**Task material**
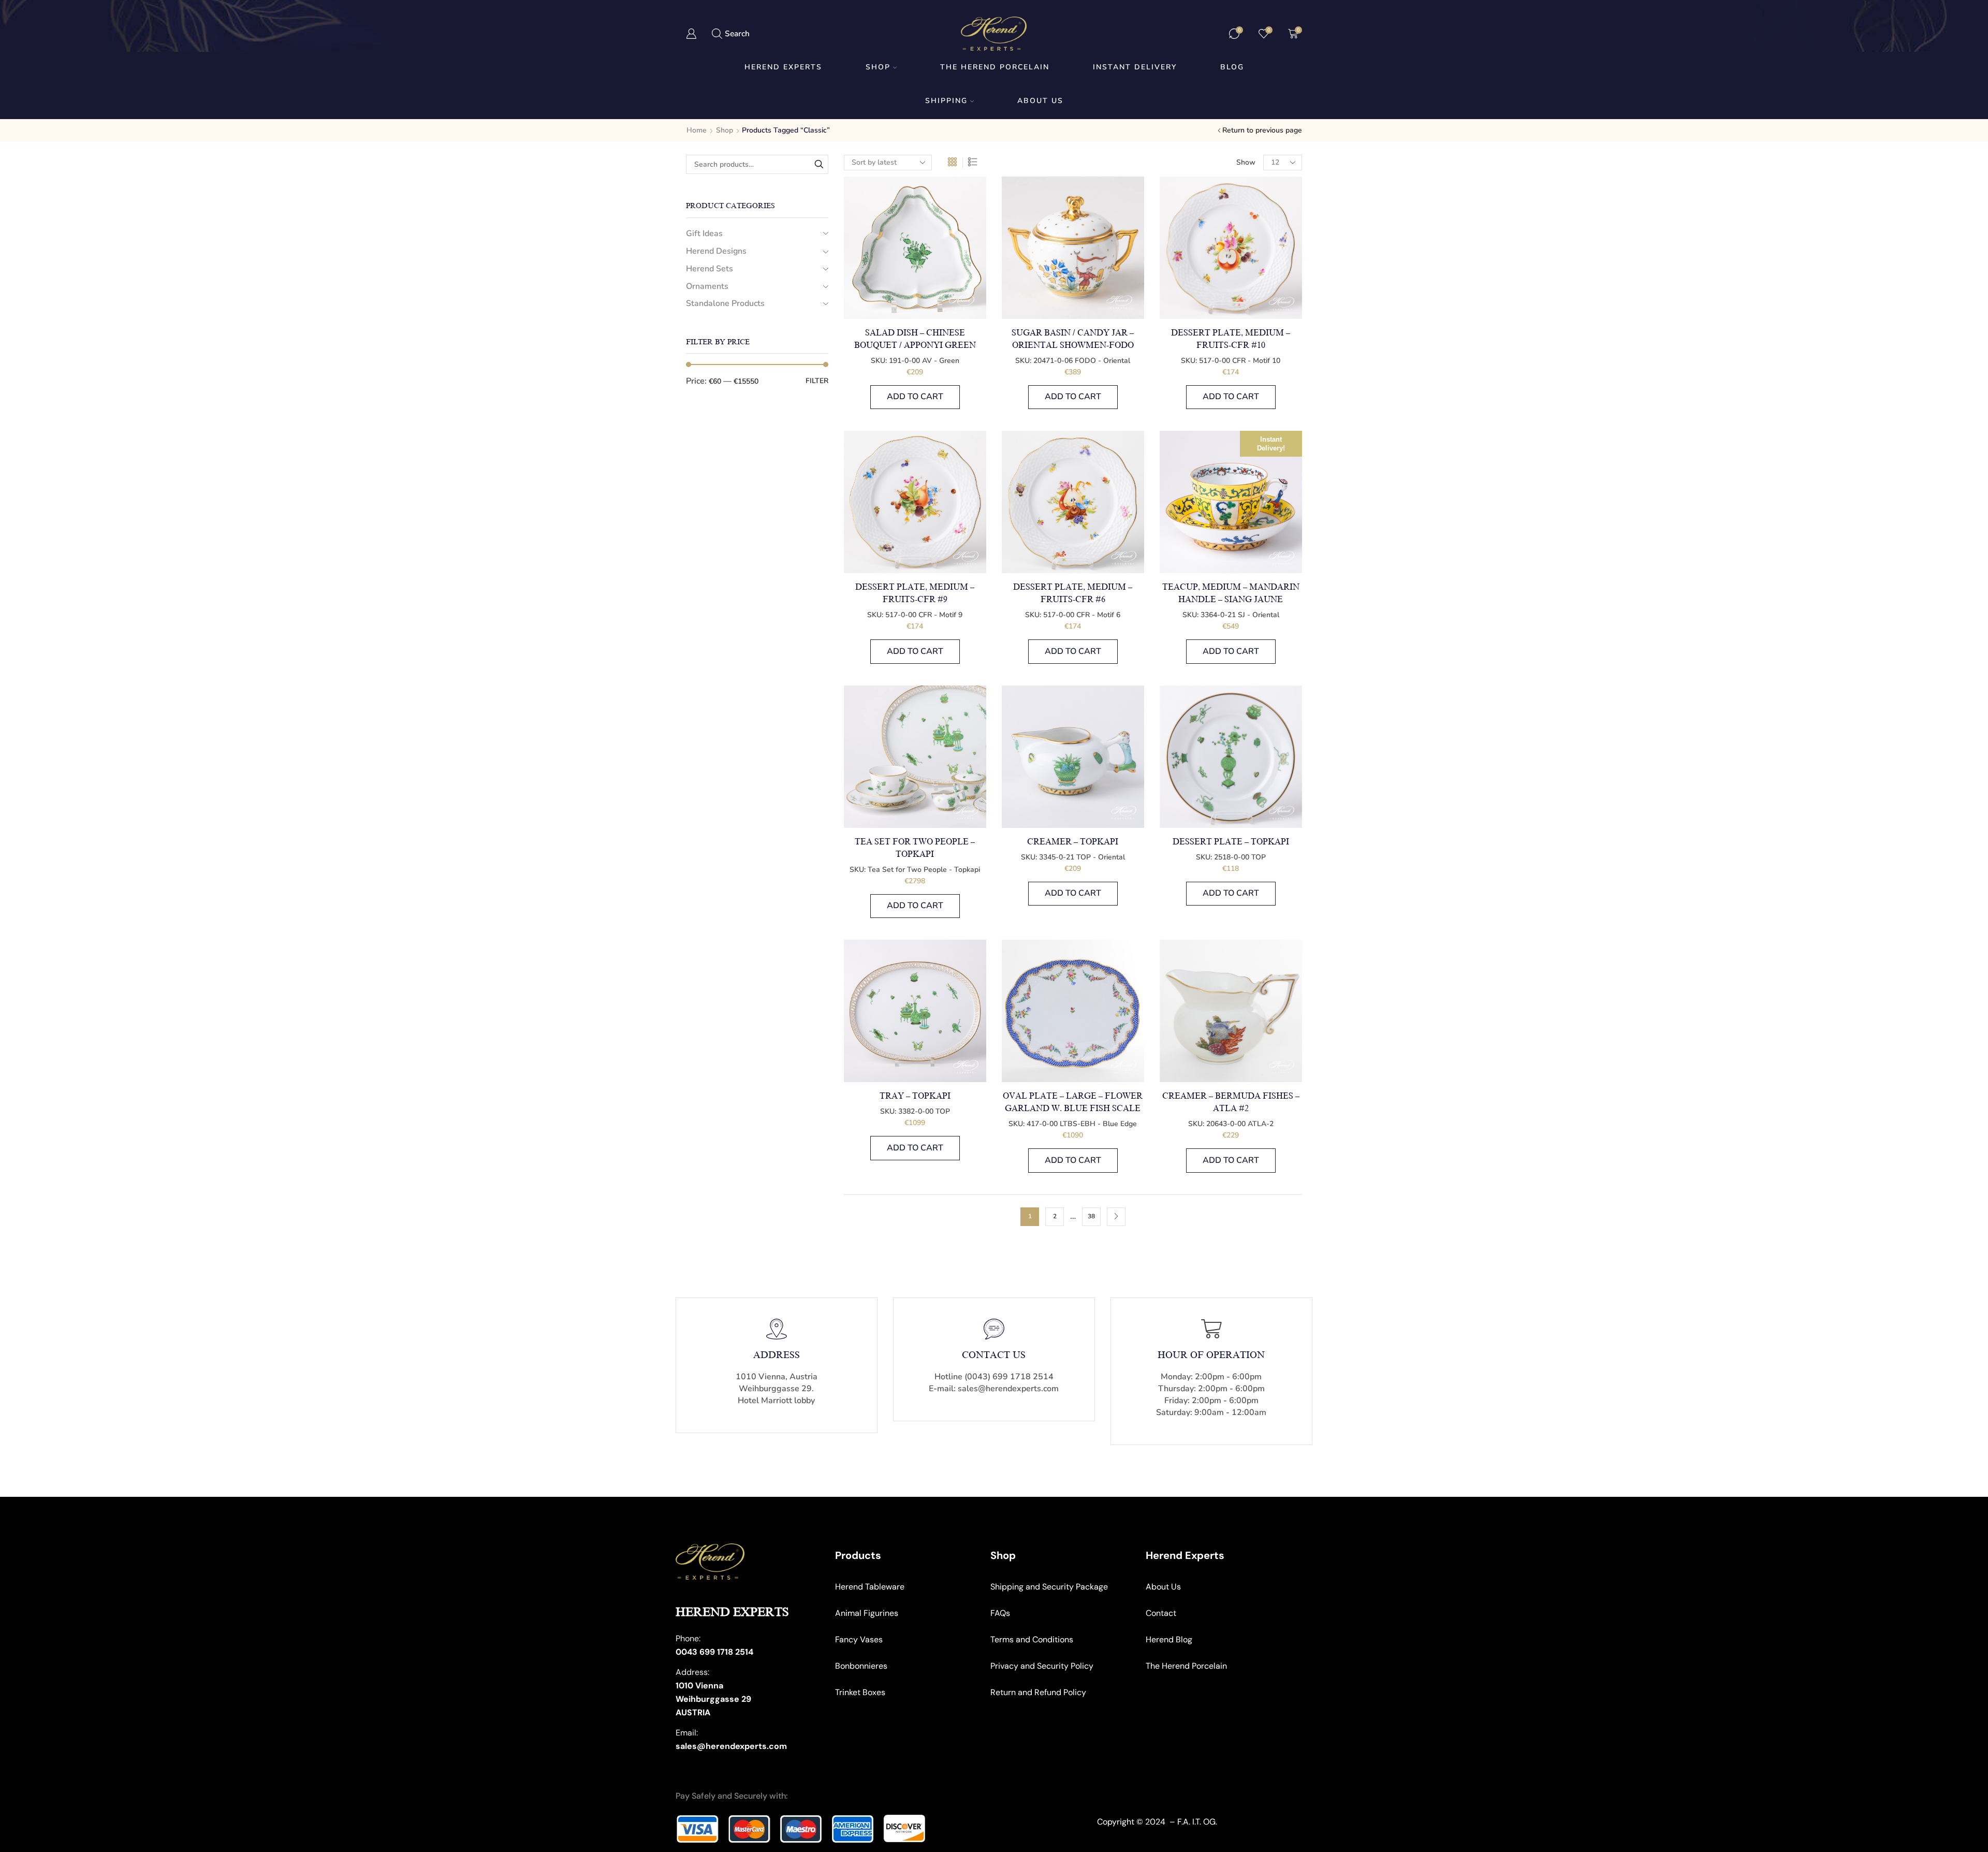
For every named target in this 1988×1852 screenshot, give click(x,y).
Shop (878, 67)
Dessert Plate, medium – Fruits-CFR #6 (1072, 593)
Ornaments (707, 286)
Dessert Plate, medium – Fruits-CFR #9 (914, 593)
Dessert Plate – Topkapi (1231, 842)
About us (1040, 101)
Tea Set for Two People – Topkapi (915, 848)
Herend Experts (783, 67)
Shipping (946, 101)
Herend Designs (716, 251)
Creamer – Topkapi (1072, 842)
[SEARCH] (818, 164)
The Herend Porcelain (994, 67)
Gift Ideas (704, 233)
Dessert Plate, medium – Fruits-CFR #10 (1230, 339)
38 (1091, 1216)
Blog (1232, 67)
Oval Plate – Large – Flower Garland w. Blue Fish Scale (1073, 1102)
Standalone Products (725, 303)
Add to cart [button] (915, 396)
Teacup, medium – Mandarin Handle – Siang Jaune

**Work to be completed**
In the answer, return exactly the lines from the line containing "Add to cart [button] (915, 396)" to the end of the records above, and no others.

**Answer to the problem**
Add to cart [button] (915, 396)
Teacup, medium – Mandarin Handle – Siang Jaune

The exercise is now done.